На старом еврейском кладбище у косых могильных плит, заросших мхом и дикими лютиками, умяли сочную траву пушечные колеса бомбардии.
Канонир Белобородов, сержант, лежит головой к земле, вытянувши долгие ноги на дуло медной мортиры. Завернутый с головой в суконную красную епанчу, отсыревшую на росе, сидит тут же сержант Арефьев.
Сержант Белобородов старше Арефьева. Сухощавый, смуглый, с близко поставленными черными глазами, походил сержант на цыгана, а своим быстрым взглядом на ястреба. Арефьев же, русоволосый, с рыжиной, румяный и полный лицом, был как веселый и длинноногий жеребя-стригунок.
Был Арефьев не природный матушки-осударыни Елисаветы солдат, а барчонок: нес осударыне по дворянству своему вольную службу. Его круглый, с ямкою, подбородок не знал еще скрипучей бритвы и румяные губы всегда норовили сложиться в добрую детскую улыбку.

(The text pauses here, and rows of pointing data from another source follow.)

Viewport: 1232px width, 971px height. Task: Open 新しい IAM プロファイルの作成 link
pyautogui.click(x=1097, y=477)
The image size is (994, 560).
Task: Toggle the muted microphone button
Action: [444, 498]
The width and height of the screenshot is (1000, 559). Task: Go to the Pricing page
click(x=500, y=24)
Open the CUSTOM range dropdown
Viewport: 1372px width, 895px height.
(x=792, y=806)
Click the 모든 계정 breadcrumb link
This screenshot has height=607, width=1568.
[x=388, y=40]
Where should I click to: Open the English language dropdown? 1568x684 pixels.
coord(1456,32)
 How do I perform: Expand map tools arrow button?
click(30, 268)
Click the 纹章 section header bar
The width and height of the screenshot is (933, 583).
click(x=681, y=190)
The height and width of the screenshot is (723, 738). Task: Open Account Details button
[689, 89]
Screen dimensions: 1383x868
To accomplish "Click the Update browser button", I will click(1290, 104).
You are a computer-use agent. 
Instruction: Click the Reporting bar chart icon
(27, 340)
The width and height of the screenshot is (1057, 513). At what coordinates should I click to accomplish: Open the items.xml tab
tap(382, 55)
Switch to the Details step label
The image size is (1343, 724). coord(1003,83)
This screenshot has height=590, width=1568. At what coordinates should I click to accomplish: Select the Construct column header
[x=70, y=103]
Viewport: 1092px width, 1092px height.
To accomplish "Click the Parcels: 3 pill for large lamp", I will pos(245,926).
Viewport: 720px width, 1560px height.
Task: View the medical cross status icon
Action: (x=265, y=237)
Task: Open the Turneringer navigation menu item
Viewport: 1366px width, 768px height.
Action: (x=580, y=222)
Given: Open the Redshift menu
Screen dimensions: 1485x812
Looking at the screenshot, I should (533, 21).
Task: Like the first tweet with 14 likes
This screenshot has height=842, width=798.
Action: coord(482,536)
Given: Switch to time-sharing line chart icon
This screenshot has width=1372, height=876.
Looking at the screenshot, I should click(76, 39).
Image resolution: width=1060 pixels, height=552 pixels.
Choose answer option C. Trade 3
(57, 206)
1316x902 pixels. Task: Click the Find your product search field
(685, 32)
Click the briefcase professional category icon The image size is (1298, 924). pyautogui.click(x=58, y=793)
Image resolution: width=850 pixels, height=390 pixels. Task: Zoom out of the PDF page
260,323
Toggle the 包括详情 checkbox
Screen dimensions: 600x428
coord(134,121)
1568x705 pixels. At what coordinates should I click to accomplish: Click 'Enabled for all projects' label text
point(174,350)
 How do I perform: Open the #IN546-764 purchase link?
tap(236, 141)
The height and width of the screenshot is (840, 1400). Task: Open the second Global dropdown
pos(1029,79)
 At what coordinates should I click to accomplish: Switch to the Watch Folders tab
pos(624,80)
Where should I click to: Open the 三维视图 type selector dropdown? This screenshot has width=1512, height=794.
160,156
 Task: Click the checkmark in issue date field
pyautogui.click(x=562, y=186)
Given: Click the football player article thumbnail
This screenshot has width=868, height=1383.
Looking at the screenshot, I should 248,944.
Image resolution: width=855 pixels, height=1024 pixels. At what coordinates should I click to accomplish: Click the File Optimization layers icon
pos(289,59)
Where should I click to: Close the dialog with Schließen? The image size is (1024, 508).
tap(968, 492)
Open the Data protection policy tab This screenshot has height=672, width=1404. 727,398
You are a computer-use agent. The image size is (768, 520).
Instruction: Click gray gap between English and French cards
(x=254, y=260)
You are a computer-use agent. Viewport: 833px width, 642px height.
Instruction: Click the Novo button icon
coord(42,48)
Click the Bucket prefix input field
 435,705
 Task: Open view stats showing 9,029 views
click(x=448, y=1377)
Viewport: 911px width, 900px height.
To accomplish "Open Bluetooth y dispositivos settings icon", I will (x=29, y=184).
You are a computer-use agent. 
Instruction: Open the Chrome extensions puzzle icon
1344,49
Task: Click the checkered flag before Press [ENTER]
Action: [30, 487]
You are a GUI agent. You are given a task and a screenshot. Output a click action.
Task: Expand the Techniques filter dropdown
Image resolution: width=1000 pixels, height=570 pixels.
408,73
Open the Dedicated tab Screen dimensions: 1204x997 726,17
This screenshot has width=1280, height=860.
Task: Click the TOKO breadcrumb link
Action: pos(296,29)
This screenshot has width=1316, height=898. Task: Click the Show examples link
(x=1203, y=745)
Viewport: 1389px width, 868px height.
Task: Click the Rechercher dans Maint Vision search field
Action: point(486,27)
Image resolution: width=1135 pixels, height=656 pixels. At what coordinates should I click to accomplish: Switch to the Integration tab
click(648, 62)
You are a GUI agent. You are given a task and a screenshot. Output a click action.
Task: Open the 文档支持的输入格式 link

Сержант Белобородов молча оберегал на походах бомбандирского барчонка. Уж больно был он молод, ровно девица, в своем красном бомбардирском мундире, с отворотами черного бархата.
По утрам сержант учил дворянчика зачесывать по-солдатски волосы в две букли и посыпать их мукой: сержант так крепко подтягивал ему на затылке косицу-гербейль, что мягкий волос барчонка трещал.
– Ай, дядя, страсть больно.
– Ништо, по солдатству терпеть доложно.
И жилистые смуглые руки Белобородова уже шершаво шарили по белой шее барчонка, застегивая крючки его солдатского черного галстука.